こちらの動画では、リスロマンティックを自認して間もない視聴者の疑問に答えています。

#01 リスロマンティック ぴょんちゃん篇 (1/5) レズビアン対談

tomo channel #アセクシャルでは、Ace(アセクシュアル関連)やLGBTQに関してのさまざまな情報を配信。こちらの動画では、リスロマンティック当事者のゲストと対談形式でセクシュアリティについて話しています。

対談は6回に渡って行われ、リスロマンティックについて詳しく知りたい人、知識を深めたい人におすすめです。
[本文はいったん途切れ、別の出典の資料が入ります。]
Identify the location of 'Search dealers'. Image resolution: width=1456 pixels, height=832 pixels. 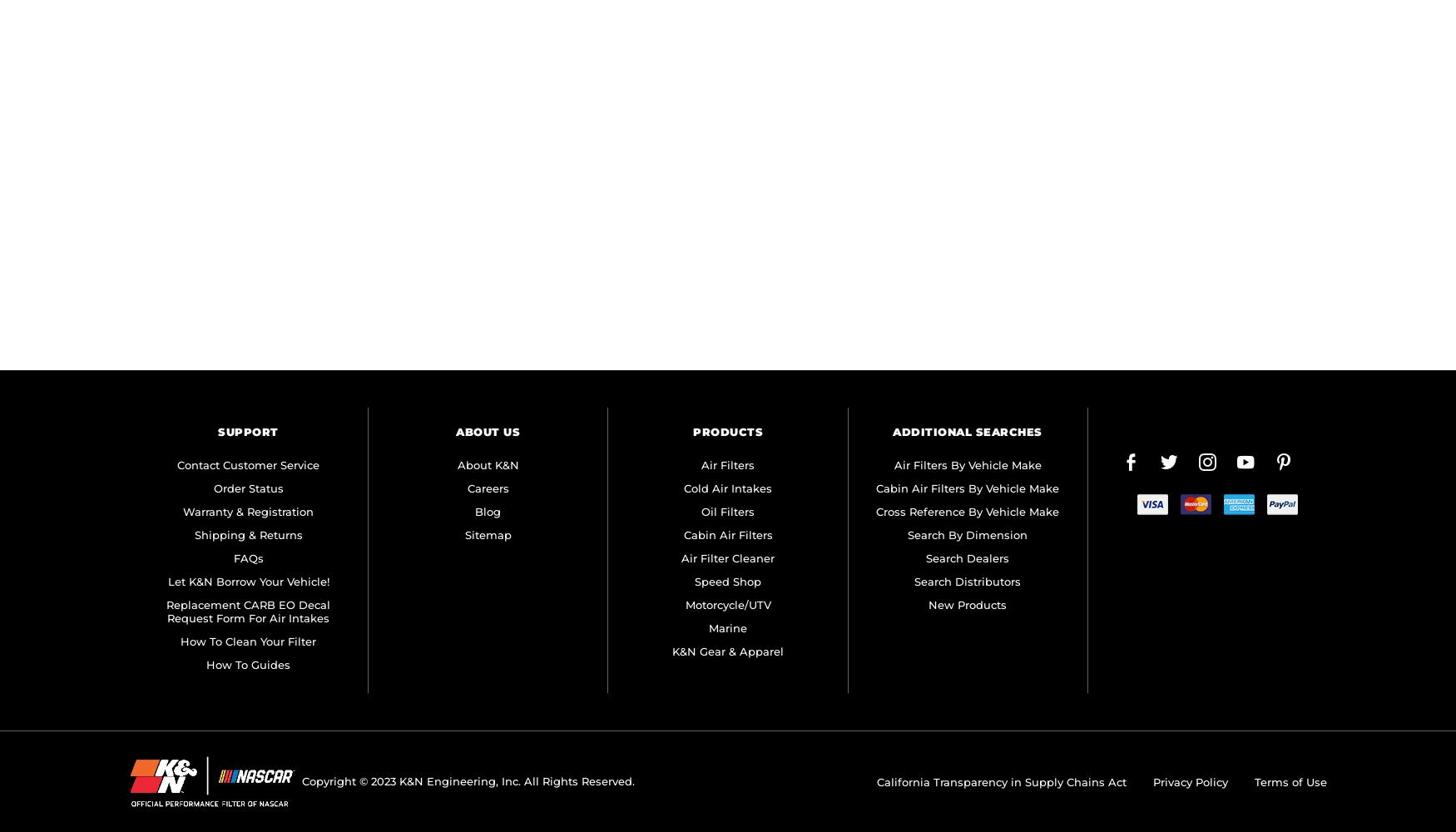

プレイリストから対談の一覧を見ることができます。

【まとめ】リスロマンティックとは?両思いになりたいわけではないセクシュアリティ

恋愛にはさまざまな形があります。社会では恋愛することが一般的だとされていますが、そうでない人が存在することを認識することも求められます。

単語を耳にする人は少ないかもしれませんが、リスロマンティックは1つのセクシュアリティであり、異常なものではありません。性のあり方はグラデーションと言うように、リスロマンティックもその中の一部なのです。